We have previously demonstrated direct effects of PACAP on bladder smooth muscle contractility (Braas et al., 2006). Both PACAP27 and PACAP38 increased bladder smooth muscle tone and potentiated electric field stimulation (EFS)-induced contractions (Braas et al., 2006). EFS-induced contractions were superimposed on spontaneous muscle contractions and were tetrodotoxin-insensitive suggesting that the responses were direct detrusor smooth muscle effects (Braas et al., 2006). Surprisingly, VIP had no apparent effects on either bladder tone or EFS-stimulated contractions despite VPAC2 receptor transcript expression in detrusor (Braas et al., 2006). However, as VIP innervation to the urinary bladder is minimal compared to that for PACAP (Fahrenkrug and Hannibal, 1998), these results may be in keeping with suggestions that PACAP and PAC1 signaling are more prominent regulators of rat bladder physiology (Braas et al., 2006). These VIP results are consistent with previous studies that demonstrated that VIP application to detrusor smooth muscle had not effect on spontaneous or carbachol-induced bladder contractions despite facilitation of micturition when VIP was administered intrathecally or intraarterially close to the rat bladder (Igawa et al., 1993). In the present studies, PACAP27, PACAP38 and VIP application evoked ATP release from rat urothelial cell cultures; however, ATP release was greatest with PACAP27 treatment and significantly blocked by the PAC1 receptor selective antagonist, M65. The current data further support the suggestion that PACAP and PAC1 signaling are regulators of bladder physiology at the level of the urinary bladder and specifically, the urothelium.
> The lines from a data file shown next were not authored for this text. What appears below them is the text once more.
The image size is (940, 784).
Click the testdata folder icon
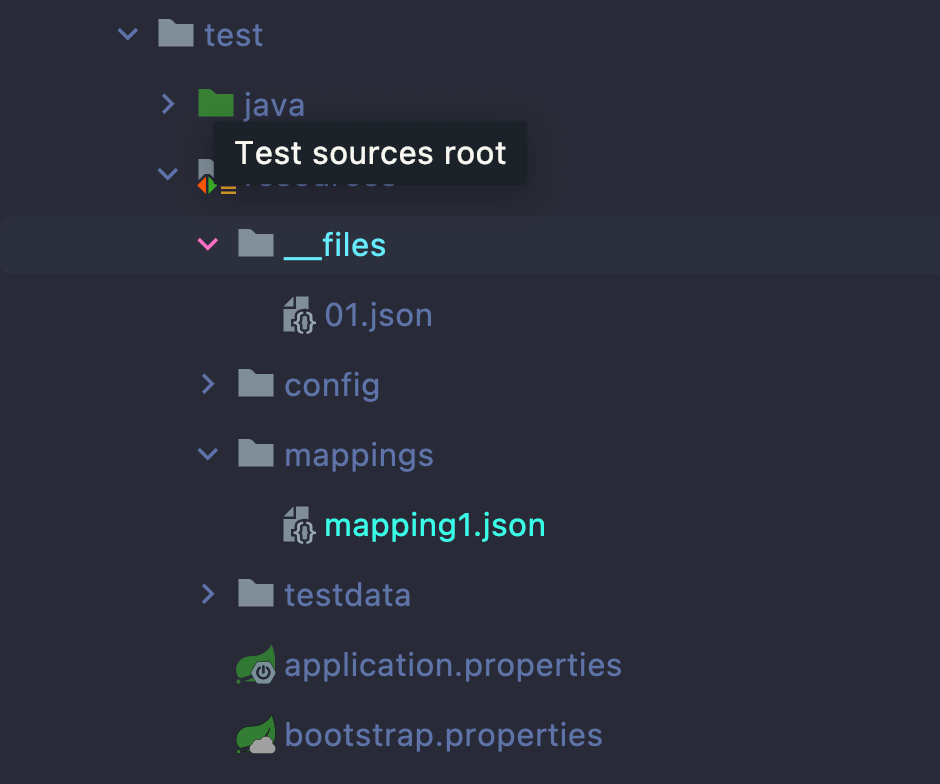(x=256, y=595)
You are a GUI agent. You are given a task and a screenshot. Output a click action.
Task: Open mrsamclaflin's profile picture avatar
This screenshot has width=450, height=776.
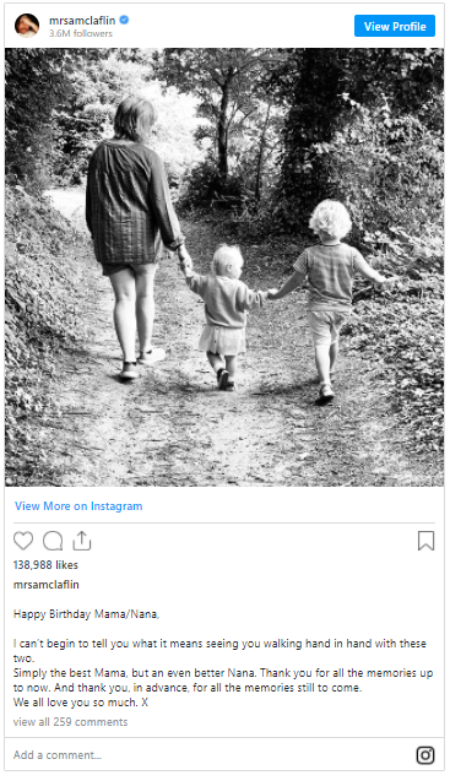tap(27, 25)
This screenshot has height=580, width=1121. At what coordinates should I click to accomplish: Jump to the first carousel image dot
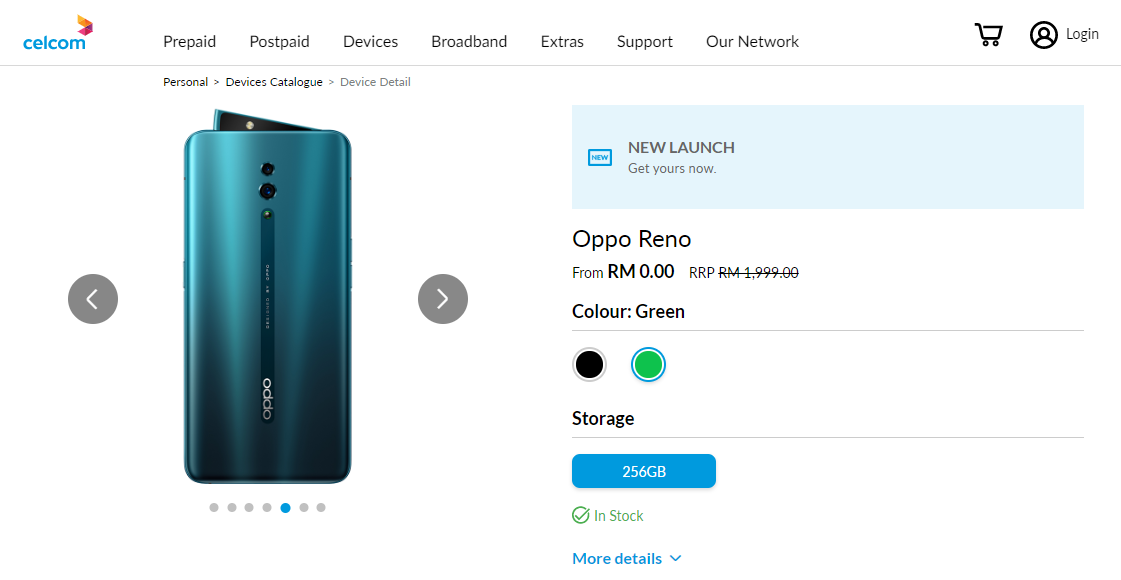point(214,508)
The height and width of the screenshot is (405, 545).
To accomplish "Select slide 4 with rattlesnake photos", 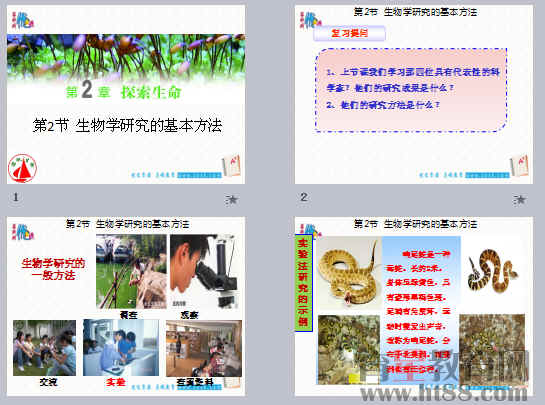I will 414,306.
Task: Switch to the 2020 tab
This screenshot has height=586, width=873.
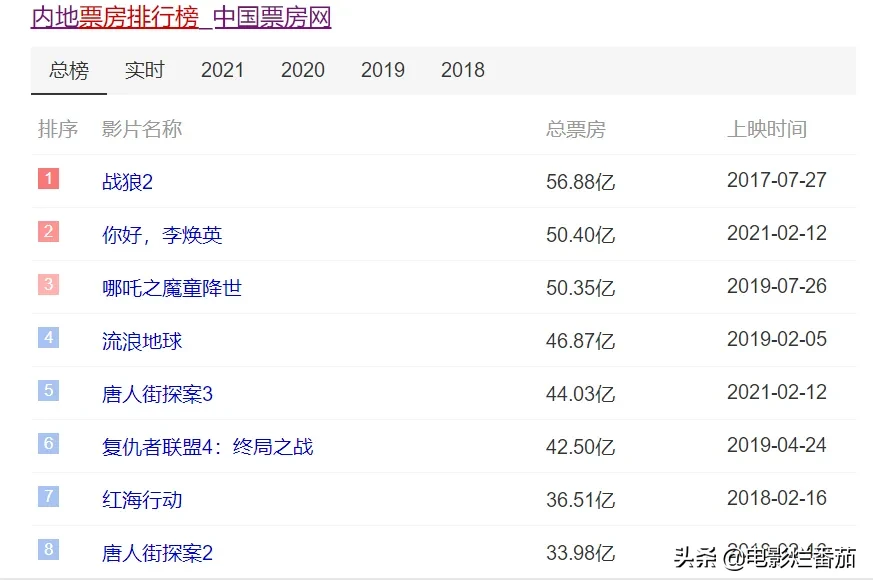Action: 302,70
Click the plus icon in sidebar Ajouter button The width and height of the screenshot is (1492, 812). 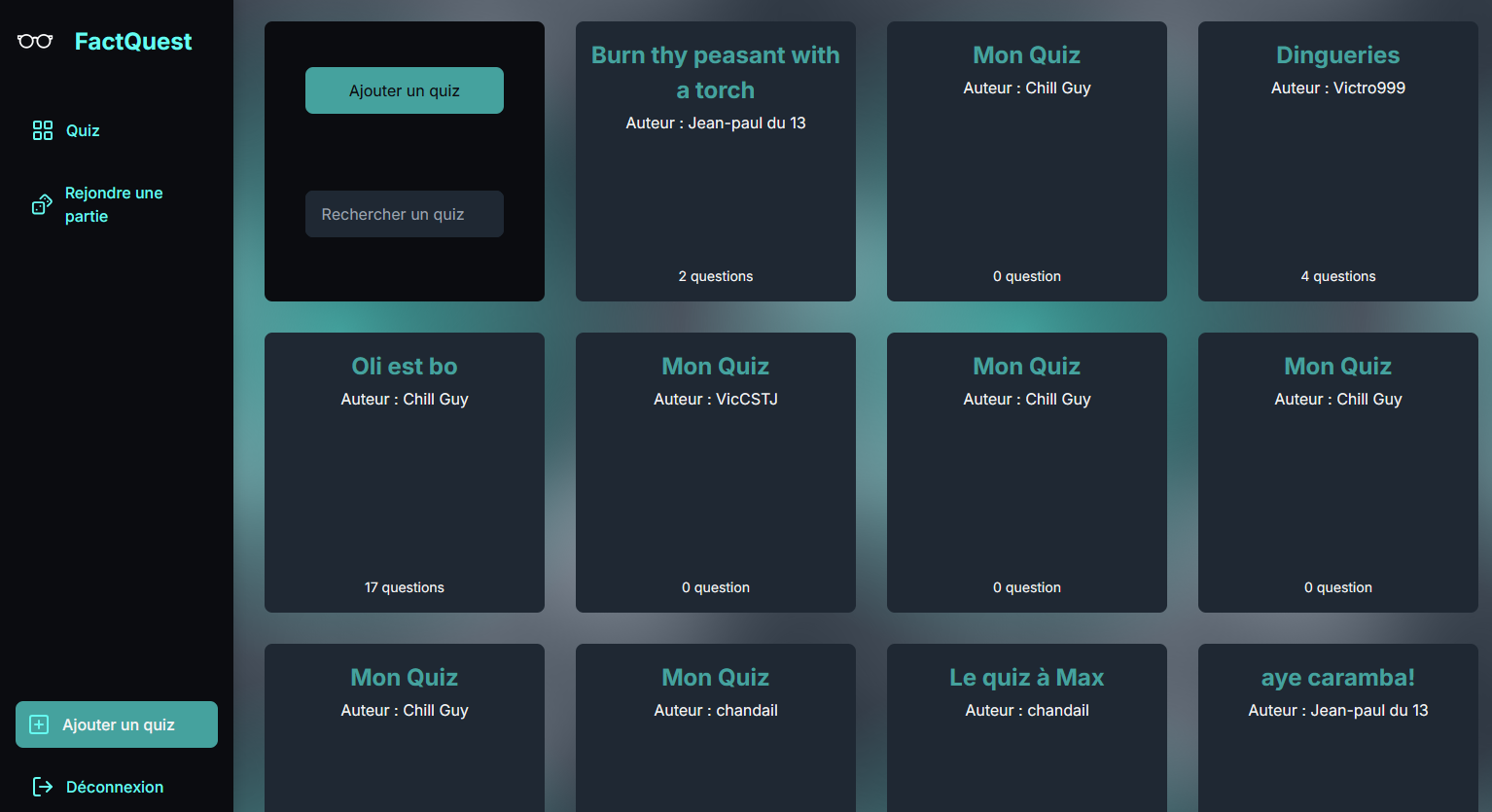[39, 724]
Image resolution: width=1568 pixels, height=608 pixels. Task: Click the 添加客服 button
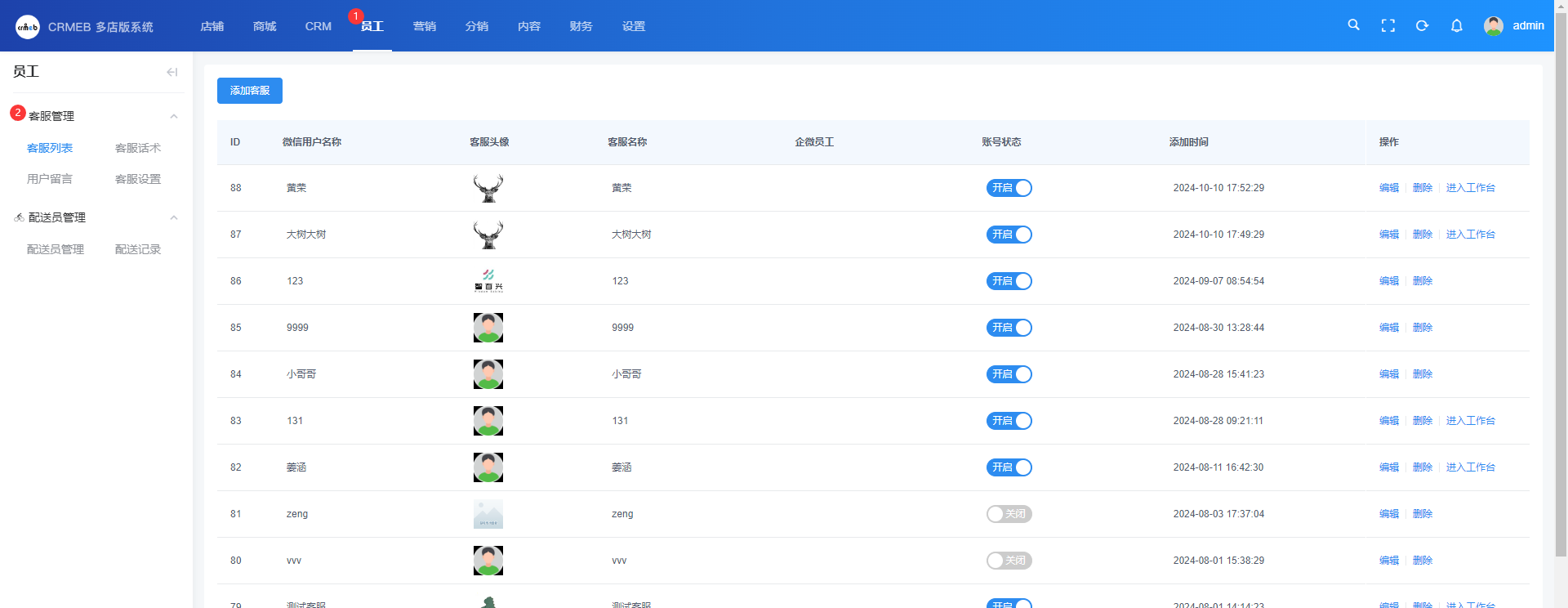pyautogui.click(x=249, y=91)
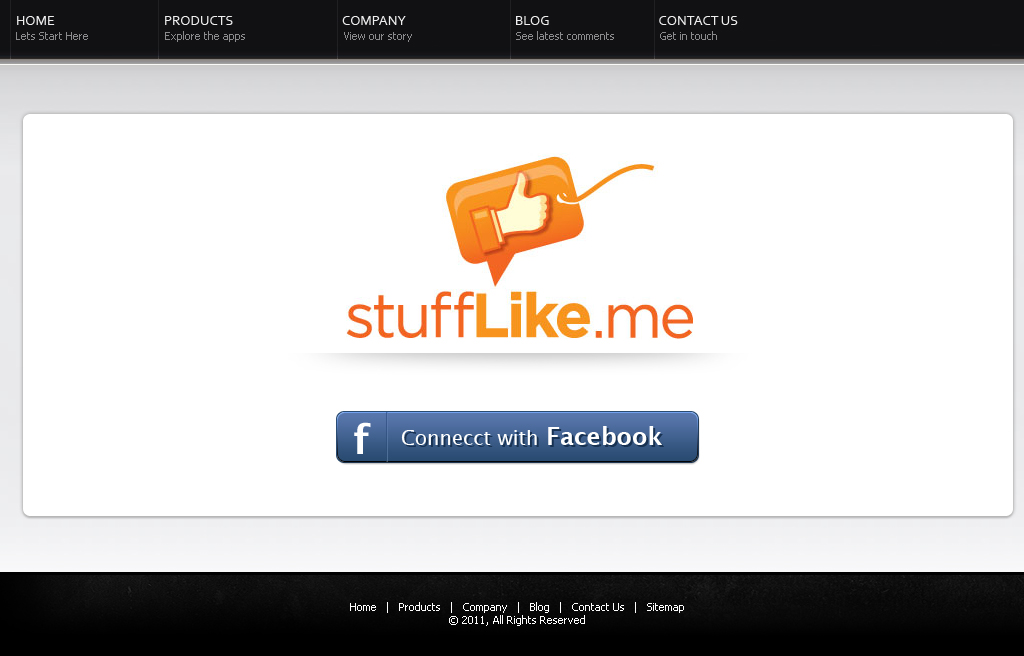Follow the footer Home link
Viewport: 1024px width, 656px height.
[362, 607]

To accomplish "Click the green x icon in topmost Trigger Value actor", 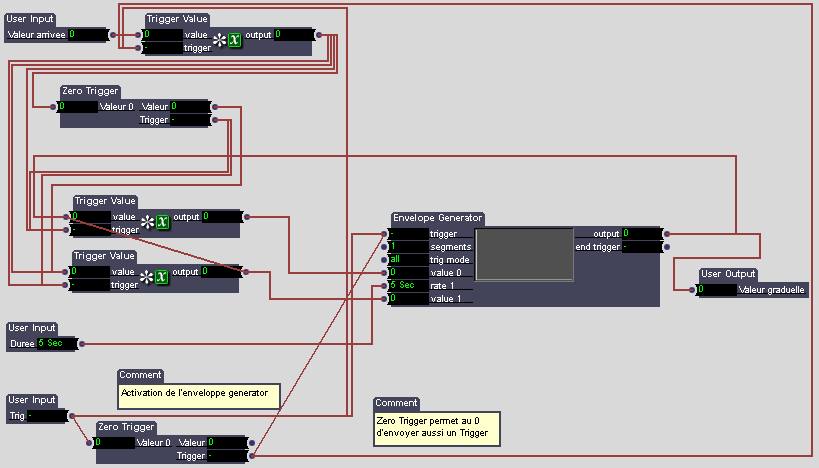I will click(x=234, y=40).
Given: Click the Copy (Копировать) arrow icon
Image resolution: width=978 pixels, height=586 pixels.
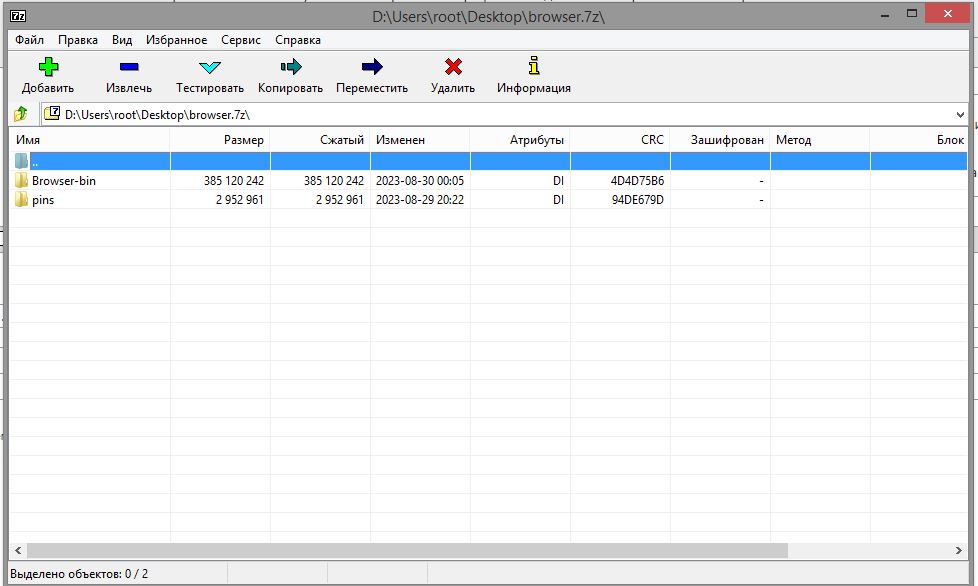Looking at the screenshot, I should pyautogui.click(x=290, y=68).
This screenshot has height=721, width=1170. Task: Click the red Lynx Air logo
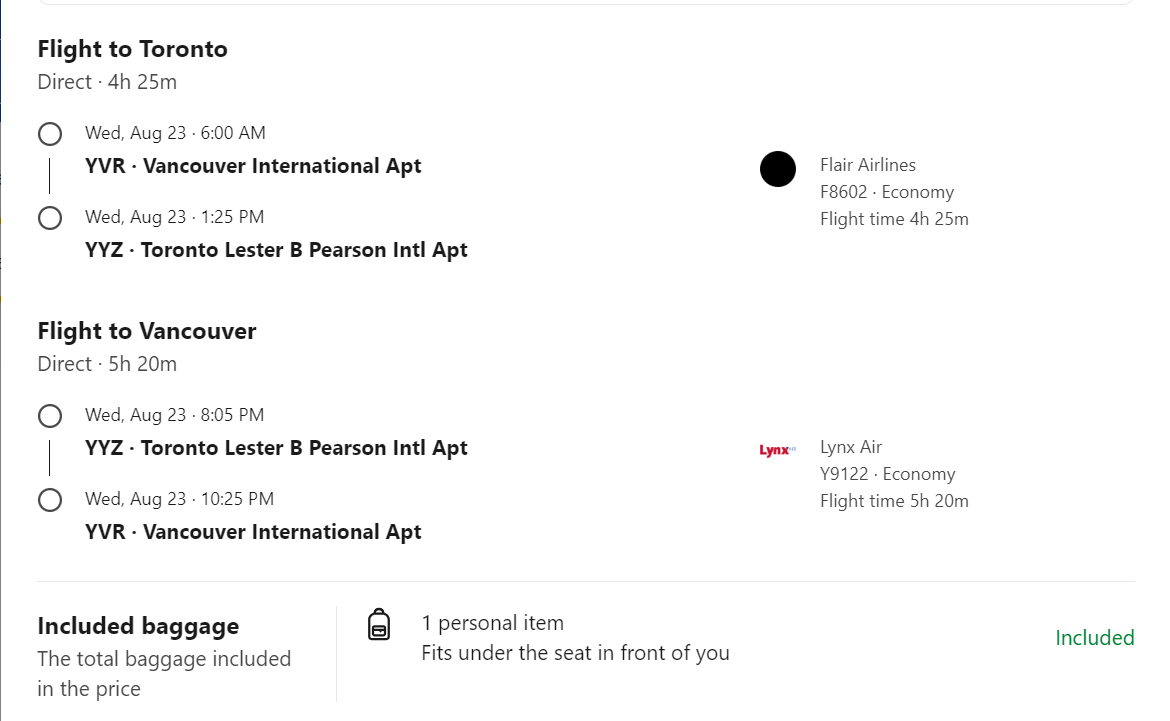(x=777, y=450)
CYP-induced cystitis alters the expression of tissue-derived growth factors and receptors including NGF, TrkA and p75NTR (Murray et al., 2004; Vizzard, 2000b; Hu et al., 2005). Enhanced target-derived NGF availability has been shown to increase PACAP expression in small nociceptive neurons in DRG (Vizzard, 2000c; Jongsma Wallin et al., 2001; Jongsma Wallin et al., 2003) that may result in increased PACAP signaling at PAC1 and/or VPAC2 receptors in peripheral tissue sites to exacerbate bladder dysfunction and sensory disturbances in cystitis (Fig. 6). As a corollary, NGF does not increase VIP expression in DRG that may be consistent with the target tissue neurotrophic model to selectively augment PACAP expression in DRG (Mulderry and Lindsay, 1990) (V. May and K. Braas, unpublished observations). Ongoing studies are designed to address LUT function in PACAP−/− mice under normal conditions and in the context of urinary bladder inflammation.
This work was funded by NIH grants DK051369, DK060481, DK065989.